BHP Foundation Science and Engineering Awards 2020.
Meet Australia’s next generation of STEM talent. These impressive students and teachers are leading the way in science, technology, engineering and mathematics (STEM) research and innovation.
The BHP Foundation Science and Engineering Awards are a partnership between CSIRO, BHP Foundation and the Australian Science Teachers Association (ASTA). The Awards featured an impressive line-up of Australia’s best STEM talent, including teachers and school-aged researchers and innovators, set to excel in their careers and become the leaders of tomorrow.
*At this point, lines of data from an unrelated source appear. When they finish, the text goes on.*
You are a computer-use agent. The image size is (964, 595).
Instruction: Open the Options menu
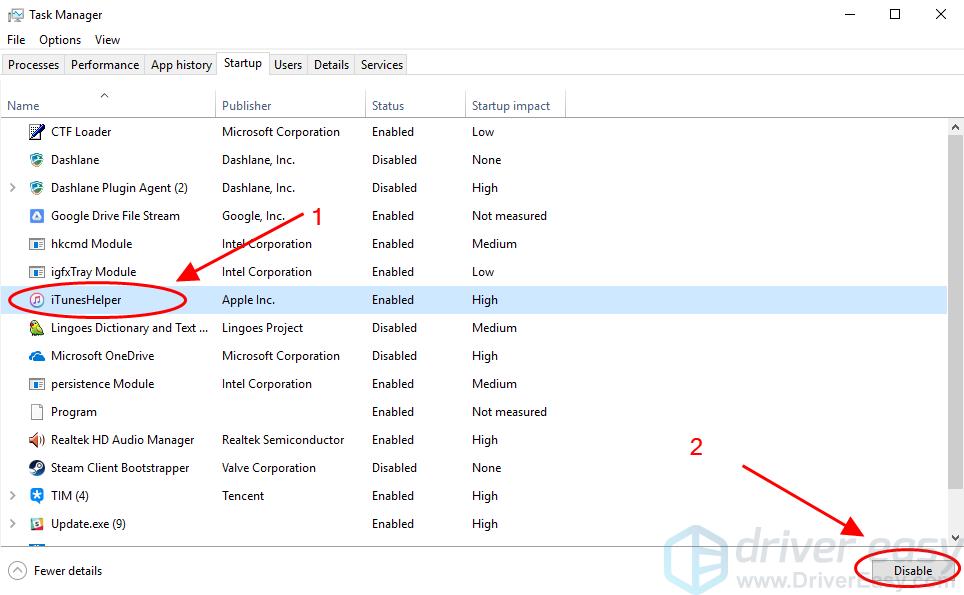59,39
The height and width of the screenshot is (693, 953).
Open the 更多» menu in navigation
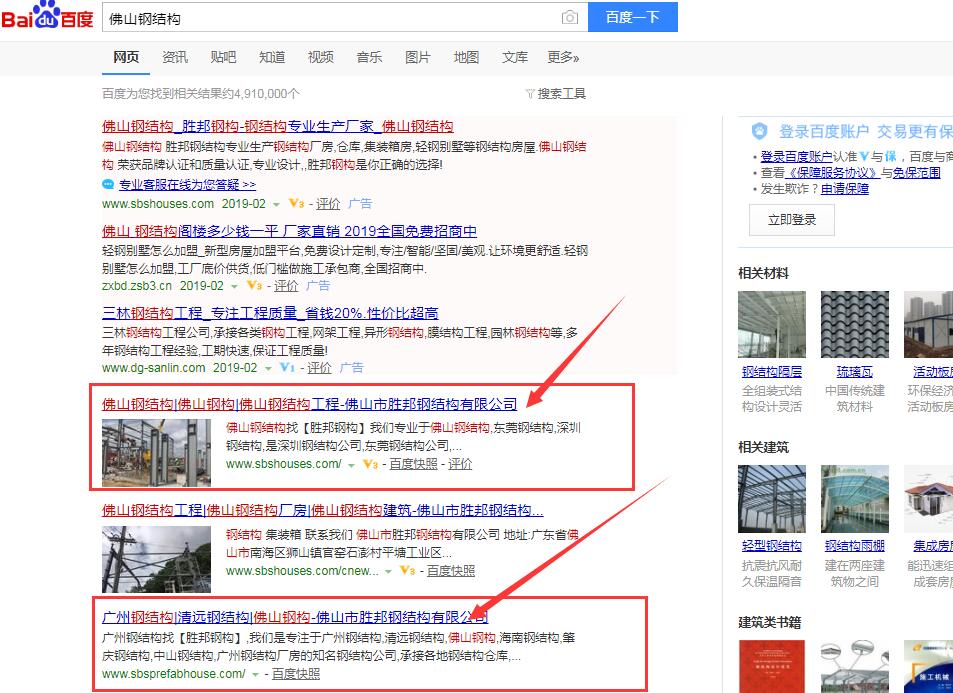pos(563,57)
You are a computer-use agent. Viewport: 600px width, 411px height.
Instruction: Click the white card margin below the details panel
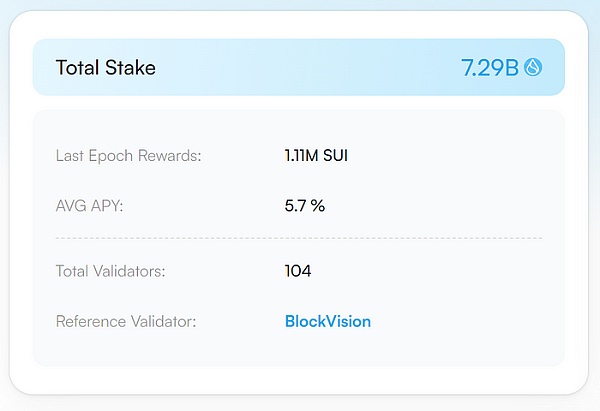point(300,378)
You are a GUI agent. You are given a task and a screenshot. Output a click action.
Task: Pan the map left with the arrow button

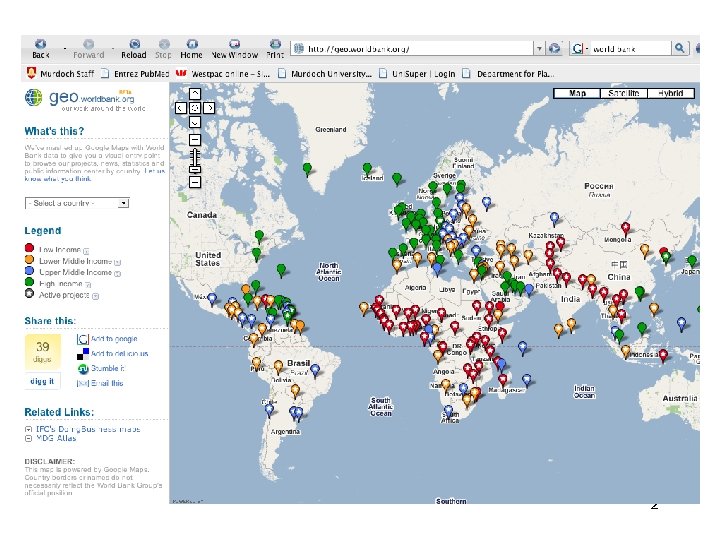[180, 107]
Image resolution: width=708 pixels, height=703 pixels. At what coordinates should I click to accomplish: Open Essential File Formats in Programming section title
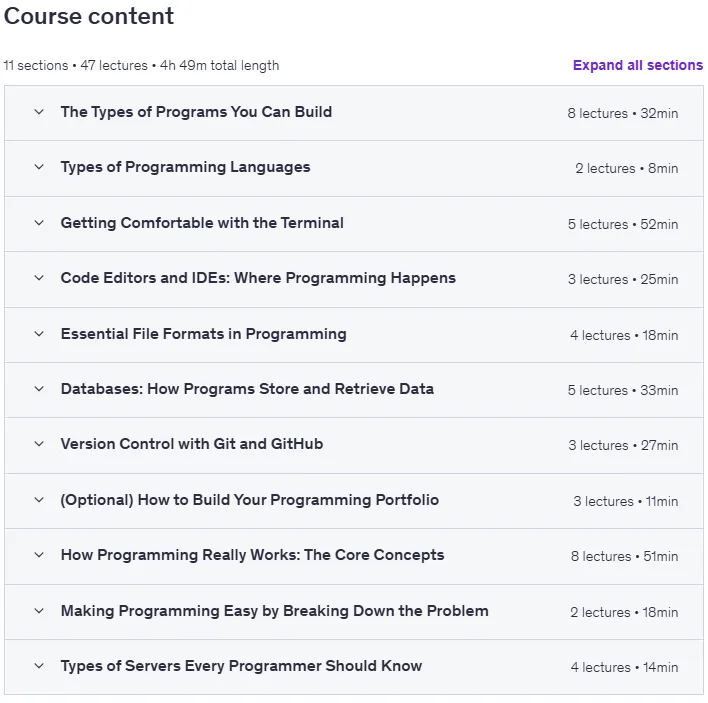(204, 334)
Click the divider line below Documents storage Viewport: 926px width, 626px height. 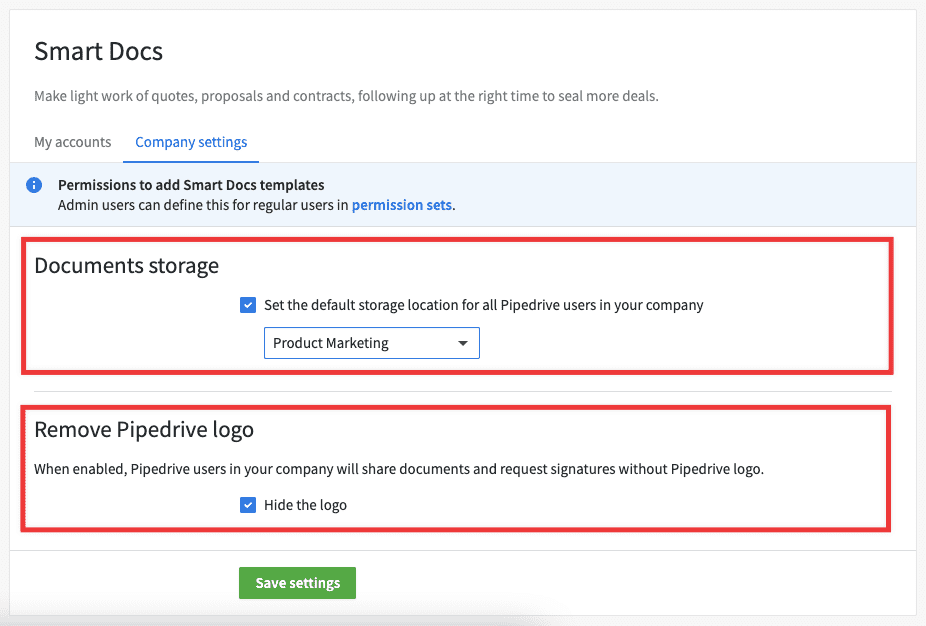(x=463, y=391)
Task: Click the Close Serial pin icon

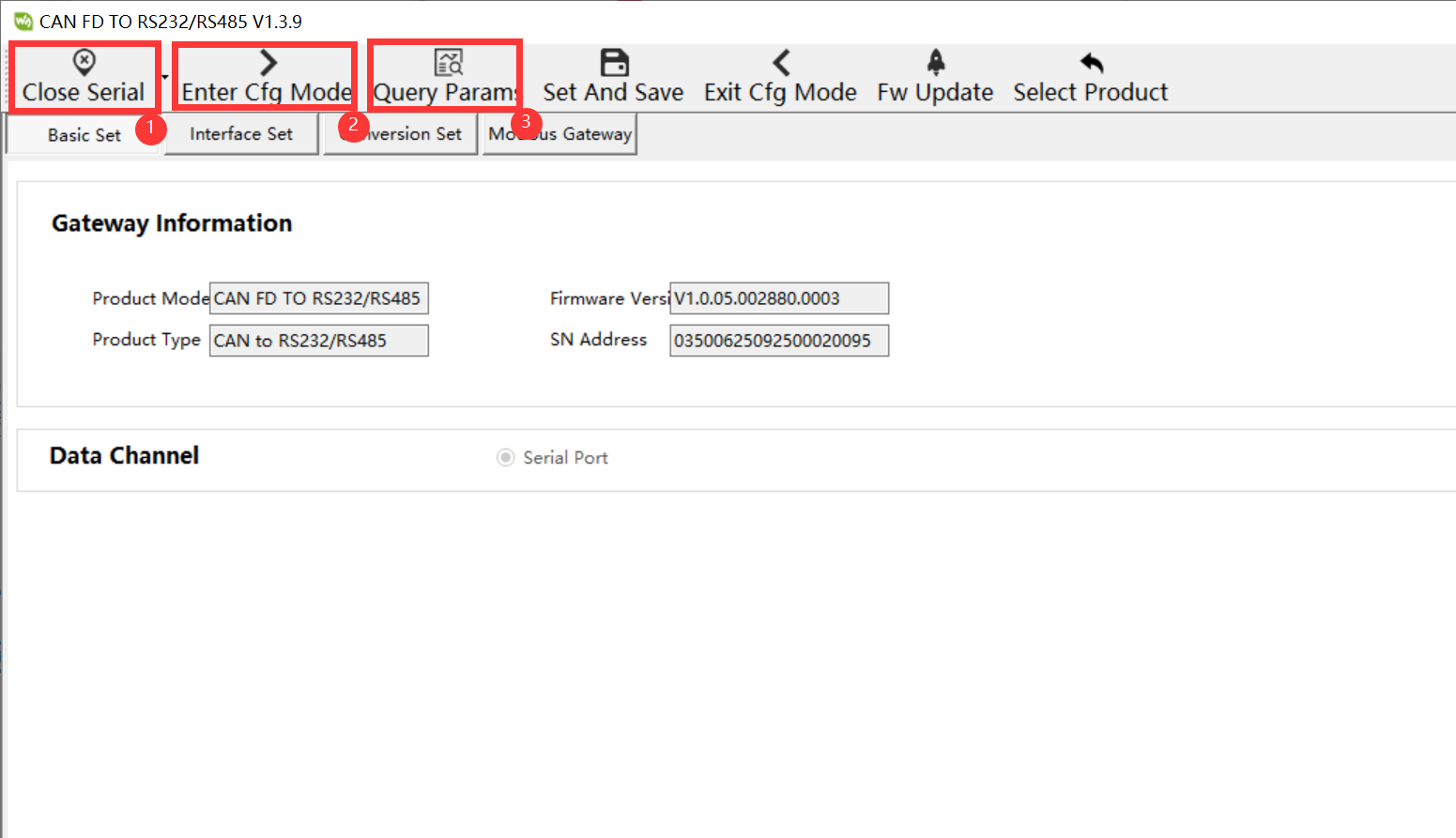Action: 84,63
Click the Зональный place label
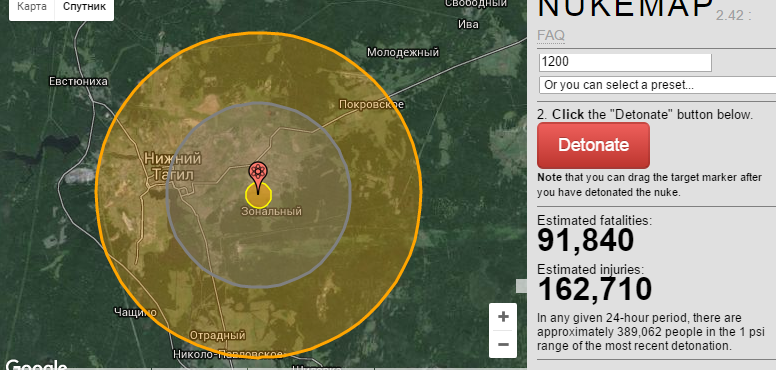 pyautogui.click(x=271, y=211)
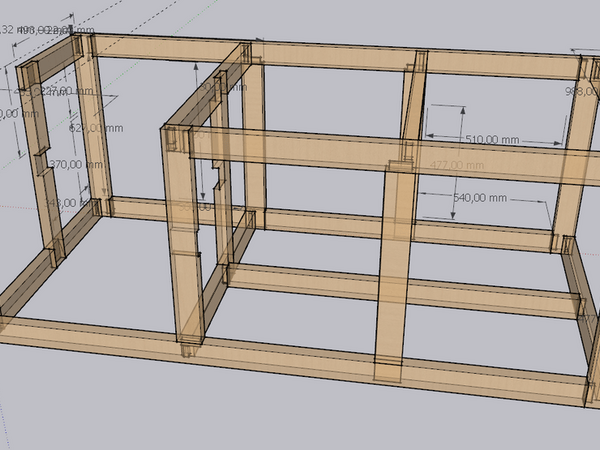
Task: Select the 348,00 mm dimension near left base
Action: point(66,202)
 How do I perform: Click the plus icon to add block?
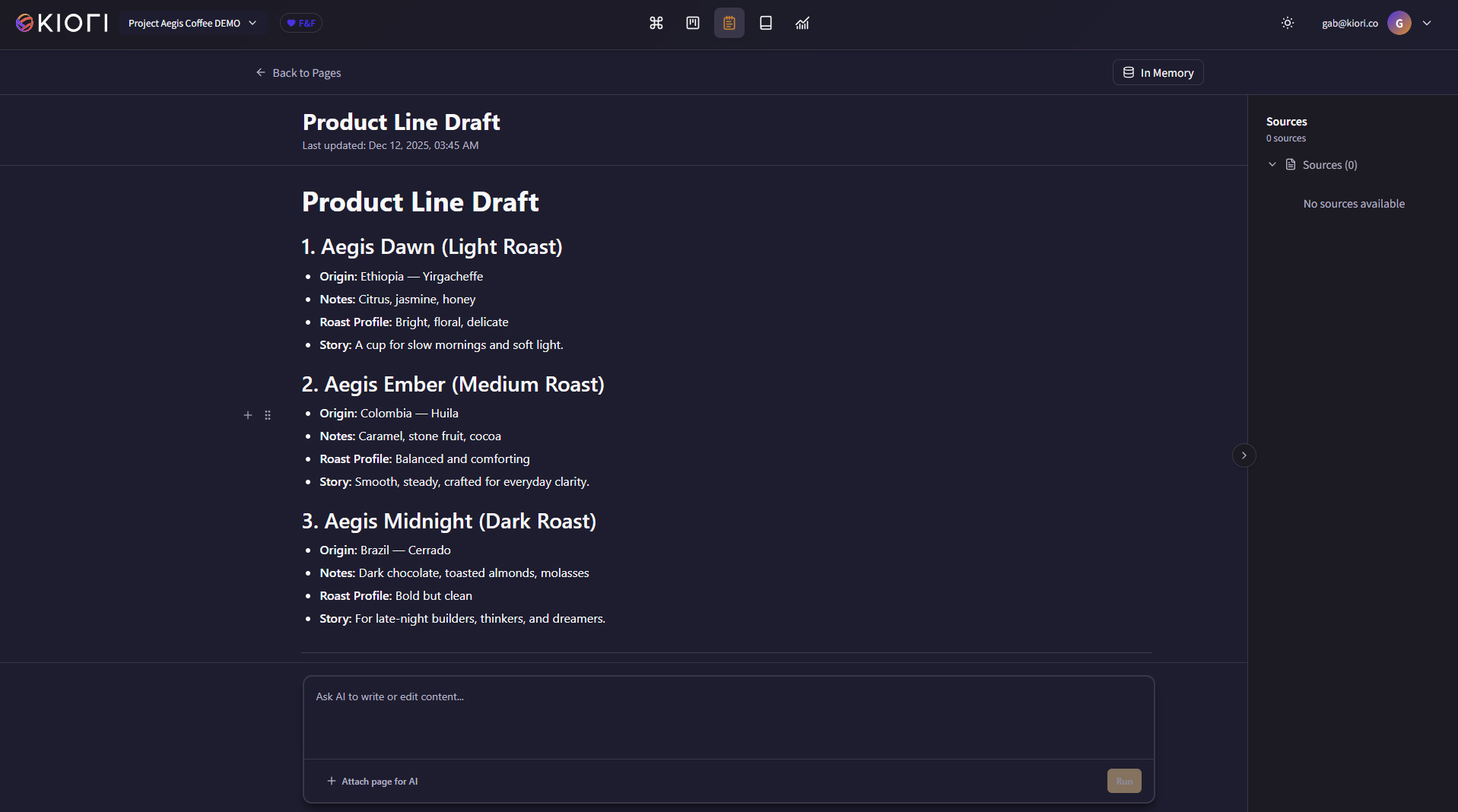pyautogui.click(x=247, y=415)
Students undertook an independent experimental investigation or engineering project. Finalists headed to Melbourne for a four-day, intensive, science camp. The camp included touring research facilities and visiting science outreach institutions. Students and educators participated in science communication and commercialisation workshops, then submitted the final presentation of their projects for judging.
The future is STEM
Finalists represented Australia’s top STEM students and educators, and a diverse range of projects. Being selected as one of 26 finalists from around the country is a major achievement. Projects included developing artificial bone, a bin that took itself out on rubbish day, and a mapping system that beat Google in creating safer driving routes. Amazing!
Our Chief Executive Dr Larry Marshall said the award winners’ and finalists’ ideas could help all Australians seize opportunities in our rapidly changing future.
“The world is changing faster than humans can keep up with, but science, technology, engineering and maths can solve these challenges and guide us to a better future through innovation,” Larry said.
“Around three quarters of all future jobs will need STEM, and we’re absolutely committed to helping school students develop these skills so they can turn science into solutions that better shape Australia’s future.”
The Engineering Award: Ethan Tjhin and Gokulraj Kuppusamy
Ethan Tjhin from Redeemer Baptist School in North Parramatta, NSW.
Gokulraj Kuppusamy from Redeemer Baptist School in North Parramatta, NSW.
Ethan and Gokulraj created Methane on Wheels – a portable biodigestor. The tool is a cost effective and efficient biodigestor that processes organic waste. It harnesses the methane gas and repurposes it as a cooking gas. This gas is less harmful on the environment than carbon dioxide.
The Investigations Award: Edward Garth
Edward Garth from Redeemer Baptist School in North Parramatta, NSW.
Edward developed a mathematical algorithm to create local driving routes that are not only quicker, but more reliable and safer for the driver and passenger. He tested and trialled his algorithm over a four-month period. It proved faster than other mapping apps, including Google. (ahem #impressive)
The Innovator to Market: Nyheemah Cox
Nyheemah Cox from Christian Aboriginal Parent Directed School in Kalgoorlie, WA.
Nyheemah’s winning project focused on the healing properties of Indigenous remedies. She set out to test and validate the efficacy of three different bush plants. With this research, Nyheemah demonstrated the value of natural medicine. These bush plants will treat minor ailments, especially in remote communities with limited access to medical supplies.
Six of the BHP Foundation Science and Engineering Award finalists will have the opportunity to showcase their research alongside students from 75 countries at the Intel International Science and Engineering Fair (ISEF) in the USA. Congratulations to all the finalists and winners!